-- Start Entries supplied --

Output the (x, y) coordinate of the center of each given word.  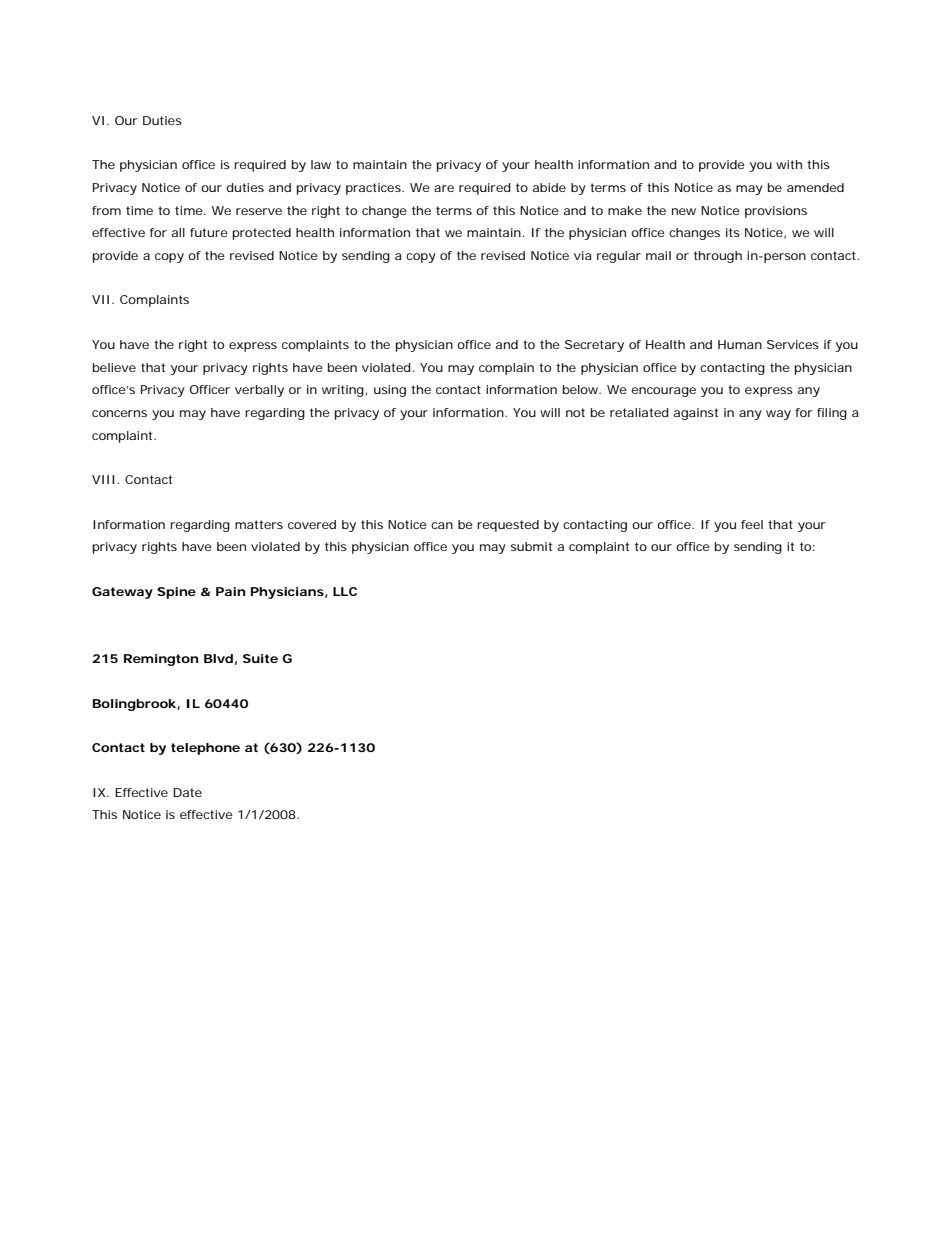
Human (740, 344)
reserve (259, 211)
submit (531, 546)
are (444, 188)
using (390, 391)
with (789, 164)
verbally (259, 391)
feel (752, 524)
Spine (176, 593)
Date (187, 792)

-- End Entries supplied --

Write out every line of the records above as a numbered list, skipping any blank lines and leaving the picture out.

1. Output the (x, y) coordinate of the center of each given word.  
2. Human (740, 344)
3. reserve (259, 211)
4. submit (531, 546)
5. are (444, 188)
6. using (390, 391)
7. with (789, 164)
8. verbally (259, 391)
9. feel (752, 524)
10. Spine (176, 593)
11. Date (187, 792)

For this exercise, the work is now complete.